EXERCISE PASSAGE =>
════

NJIT-led Project 'Visualize Organic Chemistry' Gets Global Reaction
A new NJIT-led project is making learning about the abstract world of organic chemistry a fresher, interactive experience that students can now easily explore in hi-res action through their digital devices. Already, it’s created quite a reaction among young chemists and their teachers around the world.
The new web project, called Visualize Organic Chemistry (VOC), was launched in March by students in the research group of NJIT Assistant Professor of Chemistry Pier Alexandre Champagne.
As the name suggests, the site goes far beyond the familiar organic chemistry textbook illustrations of things like chemical structures or the complex mechanisms driving reactions. Instead, the project is offering high-quality graphical animations of molecules forming and breaking bonds during each chemical step. Users can witness reactions occur in fine molecular detail as they zoom in, slow down and rotate, all with the touch of a screen or click of their mouse.
And a growing global audience is taking notice. Since the launch, the website has already drawn thousands of visitors from more than 58 countries.
“Students often find that visualizing organic reaction mechanisms from the simple drawings we use in textbooks and lectures is difficult, and I felt the same way when I was learning the subject myself,” said Champagne. “Chemical reactions involve molecules, which are 3D objects, but what we teach students are simply 2D representations of those reactions. My group specializes in modeling organic chemistry using computational tools, so I thought we could solve this problem.”
Video: A phosphide anion performs an SN2 substitution reaction on chloroethane. Credit: Visualize Organic Chemistry
The idea led to a collaboration this past fall between Champagne and Joie Kelly, a senior at the Applied Technology High School in Paramus; NJIT undergrads Rebecca Zaki (Biology ’24) and Sean Larmore (Chemistry ’23); Floris Buttard, a postdoctoral researcher working with Champagne; and long-time collaborator professor Claude Legault from the Université de Sherbrooke.
“It’s so exciting to hear that so many have looked at and interacted with the website,” said Zaki, who has been computationally building chemical structures used in the animations on Visualize Organic Chemistry. “I believe there is such a need for this kind of platform by students everywhere. … As a biology student, I know it’s made confusing reactions and chemistry topics I’ve studied much easier to visualize and understand.”
“When I joined the team in September, I wasn't sure what to expect coming in as a high school student,” said Kelly, who joined Champagne’s team through an internship program offered at her high school. “I’ve learned so much since then about chemical reactions and the calculations that we’ve used to bring them to life. It makes me happy to think that future learners of chemistry will have this tool and I’m proud of the part I played.”

════

DATA RECORDS =>

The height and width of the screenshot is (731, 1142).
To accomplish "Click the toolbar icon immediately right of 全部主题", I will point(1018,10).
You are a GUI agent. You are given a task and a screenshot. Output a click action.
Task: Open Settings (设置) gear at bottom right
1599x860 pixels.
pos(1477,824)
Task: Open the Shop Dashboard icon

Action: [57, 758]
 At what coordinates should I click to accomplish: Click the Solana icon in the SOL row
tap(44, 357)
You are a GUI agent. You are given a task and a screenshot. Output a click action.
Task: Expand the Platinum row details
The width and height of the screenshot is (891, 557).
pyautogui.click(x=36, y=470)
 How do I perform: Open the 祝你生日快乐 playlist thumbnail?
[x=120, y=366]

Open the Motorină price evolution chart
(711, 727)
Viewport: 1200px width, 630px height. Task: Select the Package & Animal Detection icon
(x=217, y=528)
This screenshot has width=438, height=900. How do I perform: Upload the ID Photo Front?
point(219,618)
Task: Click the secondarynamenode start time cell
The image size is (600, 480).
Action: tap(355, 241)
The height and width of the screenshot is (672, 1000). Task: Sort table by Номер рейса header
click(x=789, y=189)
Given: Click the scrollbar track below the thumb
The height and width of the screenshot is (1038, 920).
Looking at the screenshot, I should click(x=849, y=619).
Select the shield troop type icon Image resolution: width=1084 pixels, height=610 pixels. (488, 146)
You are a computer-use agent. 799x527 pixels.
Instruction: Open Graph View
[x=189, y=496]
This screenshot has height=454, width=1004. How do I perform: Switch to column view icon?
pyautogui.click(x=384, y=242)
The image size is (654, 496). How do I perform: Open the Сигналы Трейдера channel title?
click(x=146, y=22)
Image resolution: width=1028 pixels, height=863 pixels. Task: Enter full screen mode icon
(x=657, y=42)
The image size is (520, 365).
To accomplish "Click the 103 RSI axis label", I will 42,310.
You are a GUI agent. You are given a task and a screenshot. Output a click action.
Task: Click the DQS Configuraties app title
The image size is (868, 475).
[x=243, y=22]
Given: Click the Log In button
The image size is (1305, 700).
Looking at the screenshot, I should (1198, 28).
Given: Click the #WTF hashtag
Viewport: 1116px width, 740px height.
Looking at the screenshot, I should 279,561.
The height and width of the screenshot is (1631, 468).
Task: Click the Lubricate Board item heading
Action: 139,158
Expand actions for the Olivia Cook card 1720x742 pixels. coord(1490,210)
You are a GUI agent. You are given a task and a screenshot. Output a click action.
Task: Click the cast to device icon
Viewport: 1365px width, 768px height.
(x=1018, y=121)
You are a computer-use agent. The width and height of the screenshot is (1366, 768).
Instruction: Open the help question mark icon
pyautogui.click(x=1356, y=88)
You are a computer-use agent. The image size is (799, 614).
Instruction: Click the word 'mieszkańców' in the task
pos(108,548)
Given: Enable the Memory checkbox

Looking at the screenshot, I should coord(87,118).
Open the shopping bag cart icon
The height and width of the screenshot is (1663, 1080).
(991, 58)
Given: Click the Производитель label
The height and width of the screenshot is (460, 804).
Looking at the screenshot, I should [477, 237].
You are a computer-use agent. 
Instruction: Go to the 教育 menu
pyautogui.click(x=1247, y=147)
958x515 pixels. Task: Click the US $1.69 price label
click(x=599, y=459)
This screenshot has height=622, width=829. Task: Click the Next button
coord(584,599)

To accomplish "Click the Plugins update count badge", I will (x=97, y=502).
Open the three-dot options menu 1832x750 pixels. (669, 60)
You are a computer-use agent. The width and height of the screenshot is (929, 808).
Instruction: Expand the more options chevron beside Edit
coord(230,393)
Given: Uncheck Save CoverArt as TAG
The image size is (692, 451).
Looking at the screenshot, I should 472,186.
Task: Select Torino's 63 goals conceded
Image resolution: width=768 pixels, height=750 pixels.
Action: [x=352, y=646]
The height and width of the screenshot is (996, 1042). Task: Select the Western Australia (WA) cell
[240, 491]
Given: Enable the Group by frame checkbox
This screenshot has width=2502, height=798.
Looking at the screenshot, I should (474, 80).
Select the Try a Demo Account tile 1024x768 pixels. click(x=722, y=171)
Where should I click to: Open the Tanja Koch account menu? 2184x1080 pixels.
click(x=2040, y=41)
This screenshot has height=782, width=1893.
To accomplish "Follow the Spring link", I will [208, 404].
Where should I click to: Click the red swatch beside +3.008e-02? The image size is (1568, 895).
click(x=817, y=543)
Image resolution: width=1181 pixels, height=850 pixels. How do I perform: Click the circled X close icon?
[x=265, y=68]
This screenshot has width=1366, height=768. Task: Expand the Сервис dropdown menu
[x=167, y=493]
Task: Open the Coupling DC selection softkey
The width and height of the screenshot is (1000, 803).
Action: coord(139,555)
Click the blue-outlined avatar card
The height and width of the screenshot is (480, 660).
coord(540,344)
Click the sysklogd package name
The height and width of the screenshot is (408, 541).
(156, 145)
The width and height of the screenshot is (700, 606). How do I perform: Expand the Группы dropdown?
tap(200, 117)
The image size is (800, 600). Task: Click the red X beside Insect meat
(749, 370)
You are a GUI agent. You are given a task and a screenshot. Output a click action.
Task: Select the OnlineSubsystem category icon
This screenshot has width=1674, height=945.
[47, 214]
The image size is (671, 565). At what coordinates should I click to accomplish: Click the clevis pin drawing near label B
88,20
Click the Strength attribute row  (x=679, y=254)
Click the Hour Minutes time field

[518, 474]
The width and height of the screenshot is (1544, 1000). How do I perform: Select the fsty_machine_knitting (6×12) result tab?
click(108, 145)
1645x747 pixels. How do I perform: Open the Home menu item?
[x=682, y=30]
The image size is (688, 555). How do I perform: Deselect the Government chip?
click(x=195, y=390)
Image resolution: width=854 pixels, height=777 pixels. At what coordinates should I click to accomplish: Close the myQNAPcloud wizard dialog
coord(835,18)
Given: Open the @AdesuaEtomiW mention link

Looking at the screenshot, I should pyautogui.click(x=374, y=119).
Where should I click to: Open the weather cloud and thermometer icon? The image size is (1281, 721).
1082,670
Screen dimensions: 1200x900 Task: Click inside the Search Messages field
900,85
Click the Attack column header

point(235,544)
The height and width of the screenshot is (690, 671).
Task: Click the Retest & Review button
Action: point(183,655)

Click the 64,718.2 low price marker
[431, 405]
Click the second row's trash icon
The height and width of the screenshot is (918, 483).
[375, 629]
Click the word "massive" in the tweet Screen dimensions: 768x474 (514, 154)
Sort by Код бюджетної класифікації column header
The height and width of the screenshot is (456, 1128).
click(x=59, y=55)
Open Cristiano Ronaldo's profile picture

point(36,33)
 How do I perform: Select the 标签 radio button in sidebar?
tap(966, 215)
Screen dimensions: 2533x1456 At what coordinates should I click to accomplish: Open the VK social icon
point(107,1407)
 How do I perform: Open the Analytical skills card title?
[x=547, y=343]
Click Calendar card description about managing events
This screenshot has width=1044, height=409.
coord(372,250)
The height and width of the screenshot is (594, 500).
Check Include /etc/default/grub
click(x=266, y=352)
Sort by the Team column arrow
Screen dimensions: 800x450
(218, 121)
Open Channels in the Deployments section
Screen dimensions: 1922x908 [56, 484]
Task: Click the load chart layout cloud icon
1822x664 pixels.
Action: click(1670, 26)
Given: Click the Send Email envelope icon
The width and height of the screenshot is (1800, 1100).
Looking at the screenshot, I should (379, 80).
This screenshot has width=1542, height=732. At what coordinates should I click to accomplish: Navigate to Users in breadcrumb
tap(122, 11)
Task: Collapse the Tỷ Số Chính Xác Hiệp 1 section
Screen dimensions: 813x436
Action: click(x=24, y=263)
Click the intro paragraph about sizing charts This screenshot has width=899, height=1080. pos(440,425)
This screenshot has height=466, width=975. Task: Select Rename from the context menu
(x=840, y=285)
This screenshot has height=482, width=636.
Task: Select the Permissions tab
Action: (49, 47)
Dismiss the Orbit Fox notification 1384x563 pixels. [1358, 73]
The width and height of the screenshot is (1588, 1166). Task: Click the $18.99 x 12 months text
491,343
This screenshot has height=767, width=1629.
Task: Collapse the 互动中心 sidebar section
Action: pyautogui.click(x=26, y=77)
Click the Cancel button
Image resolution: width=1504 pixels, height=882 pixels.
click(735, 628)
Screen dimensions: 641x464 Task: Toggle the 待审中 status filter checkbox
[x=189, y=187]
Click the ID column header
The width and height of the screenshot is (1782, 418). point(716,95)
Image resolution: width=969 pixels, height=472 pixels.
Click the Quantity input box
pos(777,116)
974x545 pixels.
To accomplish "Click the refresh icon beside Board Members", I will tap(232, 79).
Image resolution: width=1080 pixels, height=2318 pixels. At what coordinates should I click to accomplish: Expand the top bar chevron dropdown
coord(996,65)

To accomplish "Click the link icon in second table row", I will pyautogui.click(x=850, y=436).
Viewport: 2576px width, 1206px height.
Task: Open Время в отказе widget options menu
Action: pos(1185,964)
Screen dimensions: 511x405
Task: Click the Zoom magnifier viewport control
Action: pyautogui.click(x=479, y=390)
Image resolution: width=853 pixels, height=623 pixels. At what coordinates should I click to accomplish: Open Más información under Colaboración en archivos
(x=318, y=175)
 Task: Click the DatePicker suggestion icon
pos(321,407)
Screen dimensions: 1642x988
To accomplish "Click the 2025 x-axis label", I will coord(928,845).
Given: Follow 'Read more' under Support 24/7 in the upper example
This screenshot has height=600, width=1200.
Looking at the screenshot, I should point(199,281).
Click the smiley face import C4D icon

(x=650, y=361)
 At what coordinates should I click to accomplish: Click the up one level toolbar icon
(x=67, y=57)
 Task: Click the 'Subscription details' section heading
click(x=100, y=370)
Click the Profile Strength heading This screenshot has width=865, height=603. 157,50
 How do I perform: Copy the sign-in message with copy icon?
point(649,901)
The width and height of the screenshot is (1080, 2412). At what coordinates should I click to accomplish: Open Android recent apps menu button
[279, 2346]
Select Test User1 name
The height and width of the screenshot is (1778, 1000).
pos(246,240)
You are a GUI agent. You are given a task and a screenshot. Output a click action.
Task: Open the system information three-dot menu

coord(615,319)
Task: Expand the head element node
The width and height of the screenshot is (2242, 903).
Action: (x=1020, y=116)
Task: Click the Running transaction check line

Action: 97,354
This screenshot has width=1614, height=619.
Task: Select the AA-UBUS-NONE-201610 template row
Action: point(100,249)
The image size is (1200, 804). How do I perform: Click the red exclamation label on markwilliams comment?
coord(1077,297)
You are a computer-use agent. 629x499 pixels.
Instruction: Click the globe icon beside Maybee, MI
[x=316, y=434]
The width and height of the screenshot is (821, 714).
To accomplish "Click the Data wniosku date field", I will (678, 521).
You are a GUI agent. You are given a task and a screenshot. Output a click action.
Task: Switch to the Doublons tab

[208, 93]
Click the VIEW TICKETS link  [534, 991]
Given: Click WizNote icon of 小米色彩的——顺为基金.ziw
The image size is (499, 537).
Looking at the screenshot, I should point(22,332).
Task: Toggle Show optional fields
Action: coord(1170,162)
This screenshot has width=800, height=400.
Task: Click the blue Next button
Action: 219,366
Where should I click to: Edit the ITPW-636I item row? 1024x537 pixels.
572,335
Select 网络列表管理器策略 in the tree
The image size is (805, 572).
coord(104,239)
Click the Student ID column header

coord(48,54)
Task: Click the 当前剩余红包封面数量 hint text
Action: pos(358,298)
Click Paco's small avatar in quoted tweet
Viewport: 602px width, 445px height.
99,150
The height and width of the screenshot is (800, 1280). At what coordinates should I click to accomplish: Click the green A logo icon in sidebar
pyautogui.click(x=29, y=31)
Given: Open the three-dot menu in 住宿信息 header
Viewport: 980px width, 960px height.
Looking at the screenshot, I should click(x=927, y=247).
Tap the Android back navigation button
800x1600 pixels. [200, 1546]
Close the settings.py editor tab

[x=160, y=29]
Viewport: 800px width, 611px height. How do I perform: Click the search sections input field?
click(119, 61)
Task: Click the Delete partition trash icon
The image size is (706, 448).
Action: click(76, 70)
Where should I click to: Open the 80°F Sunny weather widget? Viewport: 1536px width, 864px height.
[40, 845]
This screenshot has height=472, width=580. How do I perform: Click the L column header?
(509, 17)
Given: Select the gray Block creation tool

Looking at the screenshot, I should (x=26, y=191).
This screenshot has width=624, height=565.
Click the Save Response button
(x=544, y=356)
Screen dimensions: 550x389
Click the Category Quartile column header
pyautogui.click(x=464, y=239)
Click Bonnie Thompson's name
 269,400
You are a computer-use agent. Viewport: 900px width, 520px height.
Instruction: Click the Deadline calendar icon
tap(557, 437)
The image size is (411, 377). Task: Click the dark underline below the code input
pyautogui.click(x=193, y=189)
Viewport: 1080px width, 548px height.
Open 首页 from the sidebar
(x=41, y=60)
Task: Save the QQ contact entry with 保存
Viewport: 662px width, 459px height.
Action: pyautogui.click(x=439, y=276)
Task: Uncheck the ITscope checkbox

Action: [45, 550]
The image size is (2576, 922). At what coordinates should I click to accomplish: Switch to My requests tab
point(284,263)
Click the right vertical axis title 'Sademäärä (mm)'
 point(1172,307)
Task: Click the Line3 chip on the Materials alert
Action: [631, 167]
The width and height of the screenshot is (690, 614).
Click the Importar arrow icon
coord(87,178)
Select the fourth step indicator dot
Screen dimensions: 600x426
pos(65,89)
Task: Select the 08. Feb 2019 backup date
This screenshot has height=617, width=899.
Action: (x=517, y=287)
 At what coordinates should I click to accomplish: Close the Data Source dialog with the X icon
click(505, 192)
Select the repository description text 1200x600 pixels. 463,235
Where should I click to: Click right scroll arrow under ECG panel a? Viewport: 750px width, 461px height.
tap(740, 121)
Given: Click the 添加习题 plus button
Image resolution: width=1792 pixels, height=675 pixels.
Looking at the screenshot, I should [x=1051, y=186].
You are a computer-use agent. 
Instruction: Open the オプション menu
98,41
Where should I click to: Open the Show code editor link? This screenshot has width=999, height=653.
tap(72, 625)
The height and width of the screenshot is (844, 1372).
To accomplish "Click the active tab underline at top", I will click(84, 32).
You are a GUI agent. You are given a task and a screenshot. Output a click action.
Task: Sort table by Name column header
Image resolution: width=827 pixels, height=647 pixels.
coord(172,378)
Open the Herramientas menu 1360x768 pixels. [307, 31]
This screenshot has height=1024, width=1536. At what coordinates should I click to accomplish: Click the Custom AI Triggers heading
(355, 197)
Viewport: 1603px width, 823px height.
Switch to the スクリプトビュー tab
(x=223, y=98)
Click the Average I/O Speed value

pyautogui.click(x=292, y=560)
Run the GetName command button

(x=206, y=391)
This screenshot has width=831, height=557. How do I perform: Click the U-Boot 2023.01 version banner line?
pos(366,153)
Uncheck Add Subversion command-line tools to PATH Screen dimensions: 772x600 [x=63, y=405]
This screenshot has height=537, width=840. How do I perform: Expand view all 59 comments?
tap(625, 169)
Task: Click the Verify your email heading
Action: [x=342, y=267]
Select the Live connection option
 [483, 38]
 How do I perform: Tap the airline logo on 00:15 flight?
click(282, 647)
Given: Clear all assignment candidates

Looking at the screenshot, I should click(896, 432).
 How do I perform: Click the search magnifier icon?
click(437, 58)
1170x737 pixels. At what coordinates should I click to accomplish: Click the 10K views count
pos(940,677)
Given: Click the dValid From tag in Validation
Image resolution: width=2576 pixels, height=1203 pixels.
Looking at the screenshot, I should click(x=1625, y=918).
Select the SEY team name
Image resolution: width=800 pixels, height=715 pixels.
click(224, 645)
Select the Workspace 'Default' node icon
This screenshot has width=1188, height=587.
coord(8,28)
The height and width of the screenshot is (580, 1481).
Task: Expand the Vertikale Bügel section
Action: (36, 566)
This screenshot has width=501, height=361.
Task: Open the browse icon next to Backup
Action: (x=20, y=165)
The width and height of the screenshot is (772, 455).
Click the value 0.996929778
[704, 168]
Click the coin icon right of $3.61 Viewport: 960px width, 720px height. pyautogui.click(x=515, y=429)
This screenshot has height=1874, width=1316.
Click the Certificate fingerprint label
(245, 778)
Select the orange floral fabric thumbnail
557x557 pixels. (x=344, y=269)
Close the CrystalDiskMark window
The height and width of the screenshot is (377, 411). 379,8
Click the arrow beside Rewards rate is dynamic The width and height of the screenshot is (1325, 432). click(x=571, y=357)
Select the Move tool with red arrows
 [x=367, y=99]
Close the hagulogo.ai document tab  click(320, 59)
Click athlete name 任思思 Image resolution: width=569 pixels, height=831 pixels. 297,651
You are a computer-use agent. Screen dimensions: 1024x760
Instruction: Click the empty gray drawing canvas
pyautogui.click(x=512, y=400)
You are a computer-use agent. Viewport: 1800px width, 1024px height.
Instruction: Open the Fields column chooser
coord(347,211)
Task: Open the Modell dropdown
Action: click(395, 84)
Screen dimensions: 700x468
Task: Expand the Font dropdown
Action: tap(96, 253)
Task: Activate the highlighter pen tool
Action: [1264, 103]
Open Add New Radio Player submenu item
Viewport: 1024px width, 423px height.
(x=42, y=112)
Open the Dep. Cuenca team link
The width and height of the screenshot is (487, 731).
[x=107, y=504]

════

Return the part of the Visualize Organic Chemistry article starting at "NJIT-led Project 'Visualize" and ending at "around the world.", copied word for word.

PROBLEM SOLUTION =>
NJIT-led Project 'Visualize Organic Chemistry' Gets Global Reaction
A new NJIT-led project is making learning about the abstract world of organic chemistry a fresher, interactive experience that students can now easily explore in hi-res action through their digital devices. Already, it’s created quite a reaction among young chemists and their teachers around the world.